LISTED RECORDS:
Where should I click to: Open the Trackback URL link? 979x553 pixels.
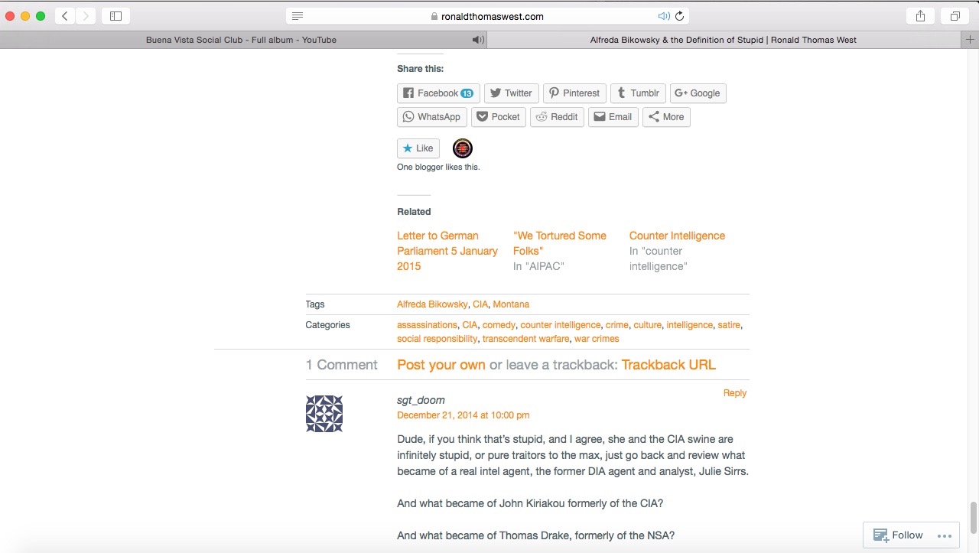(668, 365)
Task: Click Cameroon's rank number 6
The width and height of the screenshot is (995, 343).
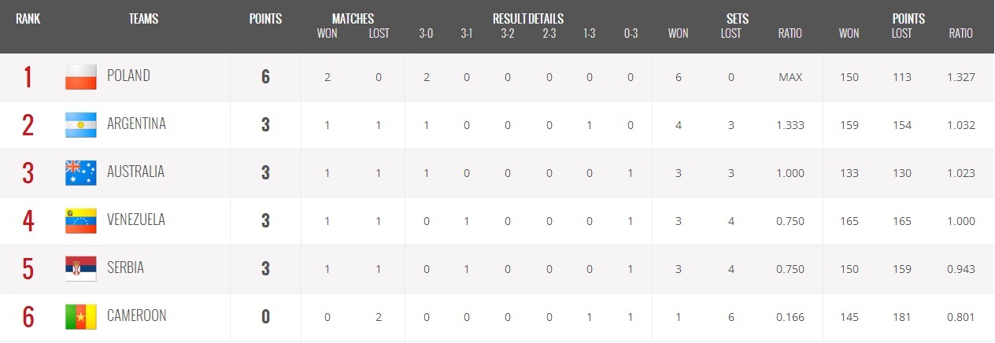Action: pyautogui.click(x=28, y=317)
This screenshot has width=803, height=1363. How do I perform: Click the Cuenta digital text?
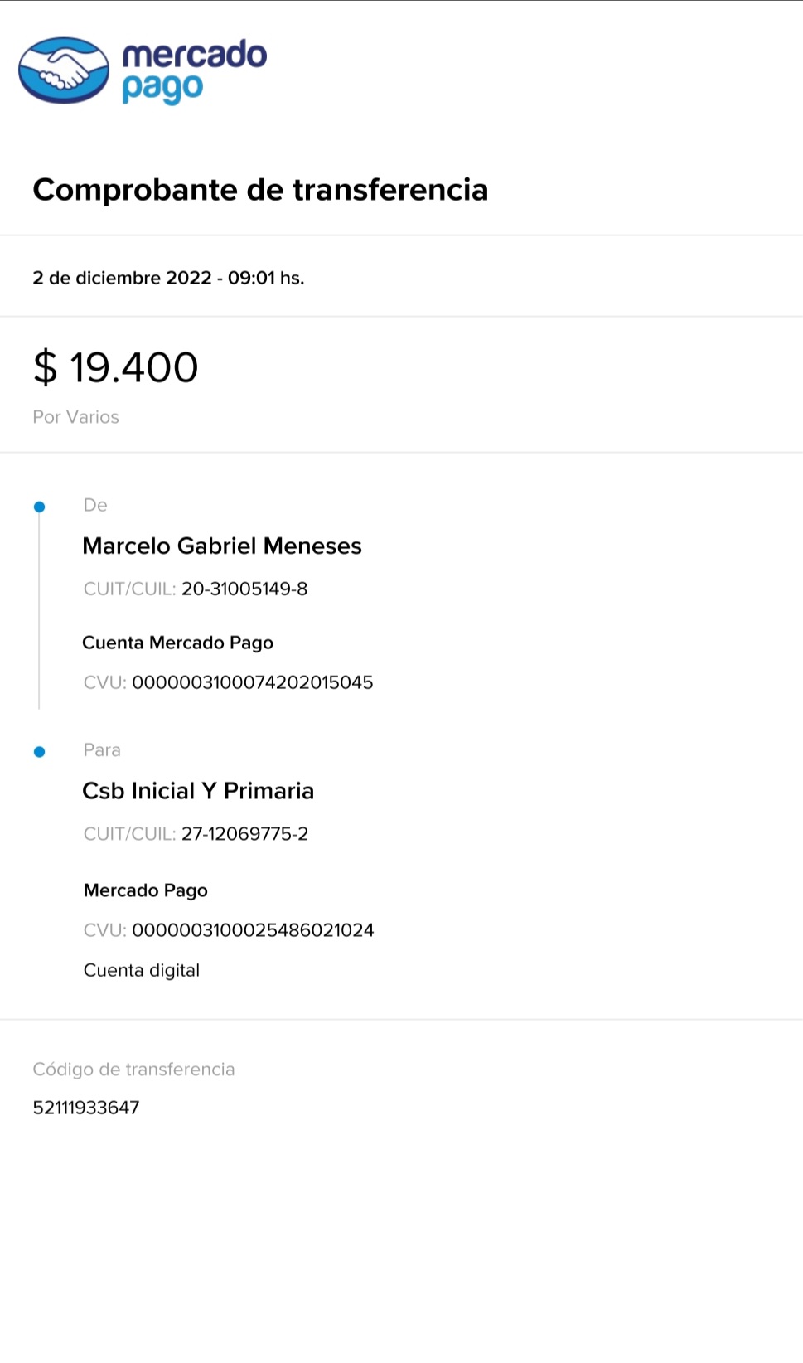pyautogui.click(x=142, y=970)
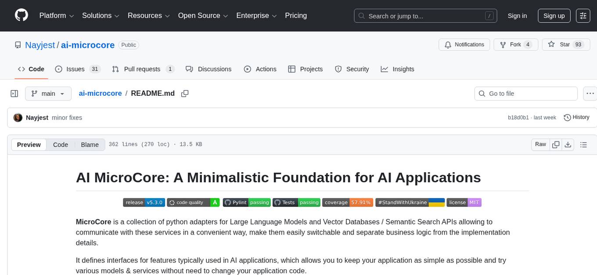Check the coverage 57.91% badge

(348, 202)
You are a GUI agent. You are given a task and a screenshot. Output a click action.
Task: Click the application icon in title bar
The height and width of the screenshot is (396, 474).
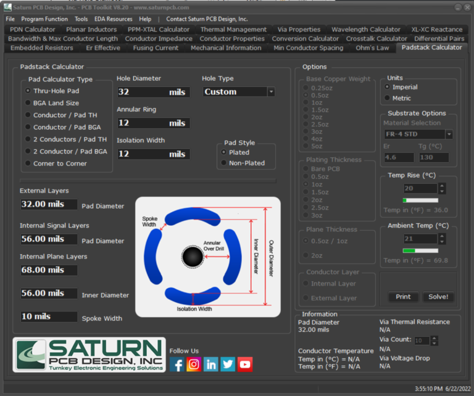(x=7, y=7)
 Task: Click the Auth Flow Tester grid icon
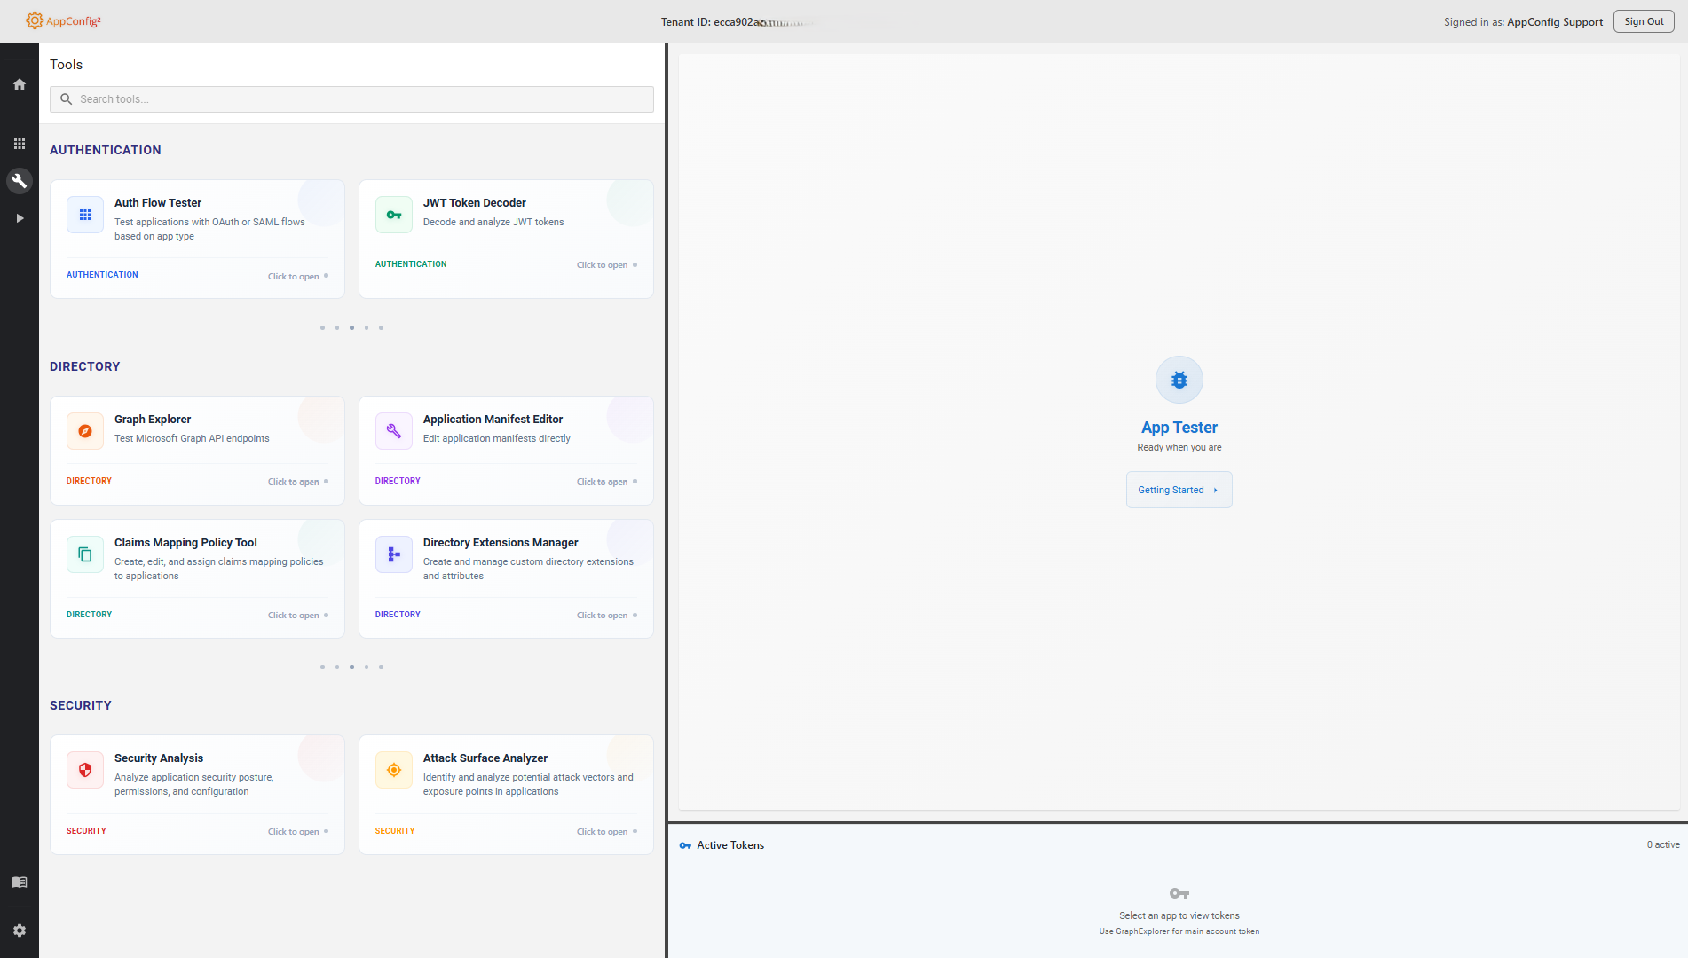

TASK INSTRUCTIONS: Would you mind repeating the records above exactly, without the pictures?

RESULT OF THE TASK:
Where should I click to: Open the Trackback URL link? 979x553 pixels.
(668, 365)
Task: Click Cameroon's rank number 6
The width and height of the screenshot is (995, 343).
Action: pyautogui.click(x=28, y=317)
This screenshot has width=803, height=1363. How do I perform: Click the Cuenta digital text?
pyautogui.click(x=142, y=970)
Check the coverage 57.91% badge

(348, 202)
You are a GUI agent. You are given a task and a screenshot. Output a click action.
Task: Click the application icon in title bar
The height and width of the screenshot is (396, 474).
(x=7, y=7)
 Task: Click the Auth Flow Tester grid icon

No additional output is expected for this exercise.